They say there’s no worse feeling than losing in a final. Presumably that’s exacerbated when there’s so much at stake. One look at the forlorn figure of Lionel Messi ascending the steps at the Maracana this summer would certainly suggest as much.
But for England players there is a different dividing line when it comes to major tournaments. It’s called the quarter finals. Win one of those and you can dine out on the adventure for decades to come. Lose one and scorn is guaranteed.
It’s almost considered sacrilegious to admit as much, but England were unconvincing at the 1990 World Cup. Sir Bobby Robson’s boys won one of their seven matches inside the 90 minutes – against Egypt – and were particularly fortunate to find a way past Cameroon in the last eight.
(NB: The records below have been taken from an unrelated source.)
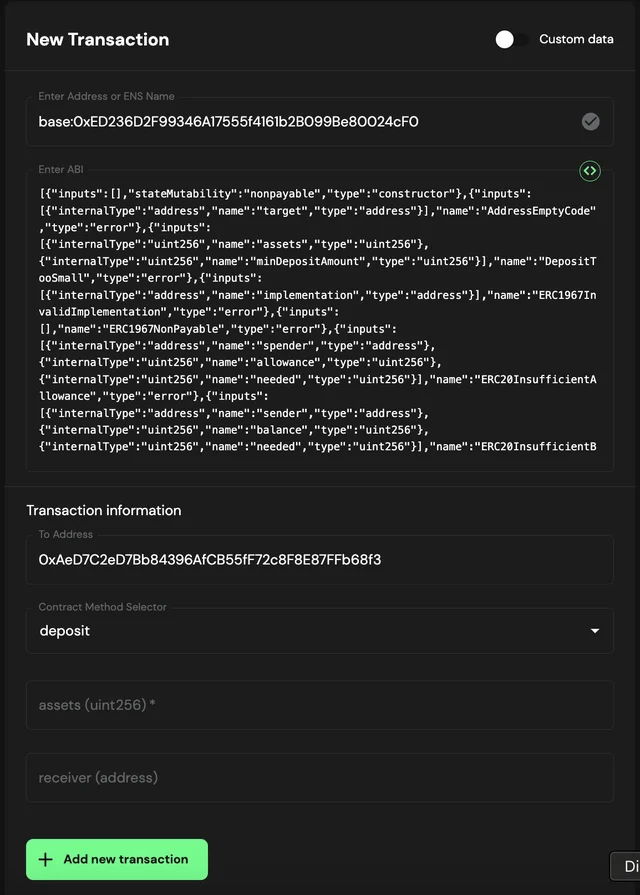Click the New Transaction heading
640x895 pixels.
coord(97,39)
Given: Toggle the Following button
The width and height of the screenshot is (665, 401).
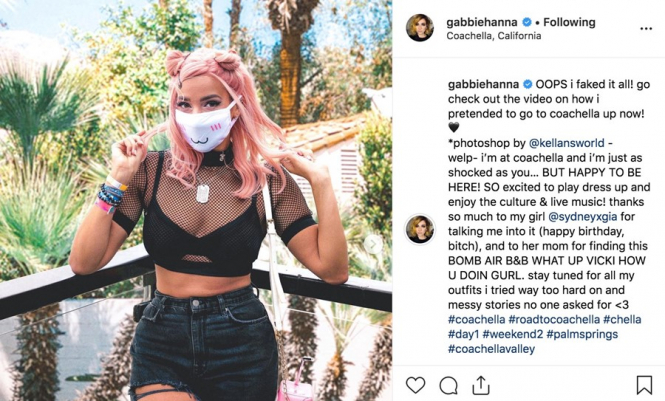Looking at the screenshot, I should pos(569,22).
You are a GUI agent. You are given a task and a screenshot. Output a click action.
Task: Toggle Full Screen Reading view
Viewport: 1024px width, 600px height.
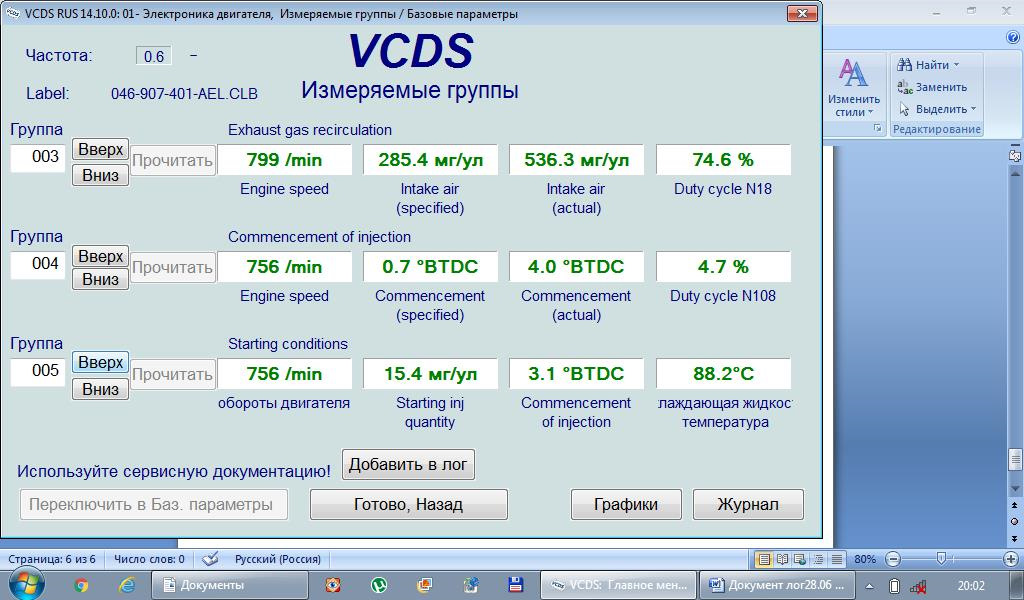tap(782, 559)
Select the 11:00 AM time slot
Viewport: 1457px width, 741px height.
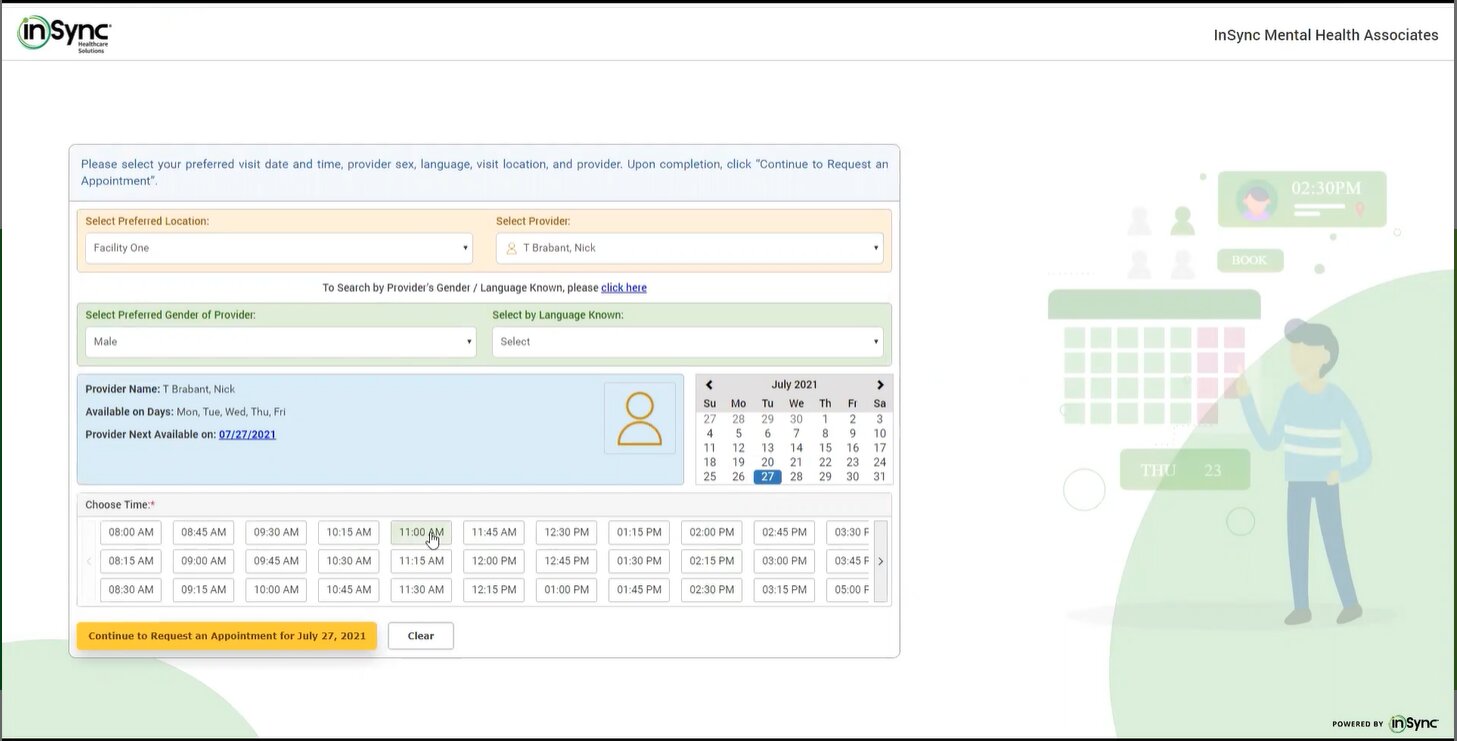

A goal down and being thoroughly outplayed by Cameroon, it required two penalties – the second of which coming in extra time – to ensure England returned home as heroes rather than the first team to succumb to African opposition with the final four looming.
As a result, it means the whole experience can be remembered fondly. From the chuckles over Gary Lineker’s stomach complaint in the insipid draw with Ireland, to Peter Shilton’s farcical finale against the Italians, it’s all become part of an engaging tale.
What matters is David Platt’s goal against Belgium, Chris Waddle and Terry Butcher’s dancing and, of course, Gazza’s tears. So when the next tournament comes around, expect to see everyone from Paul Parker to Tony Dorigo advising on the best way to go about a World Cup campaign.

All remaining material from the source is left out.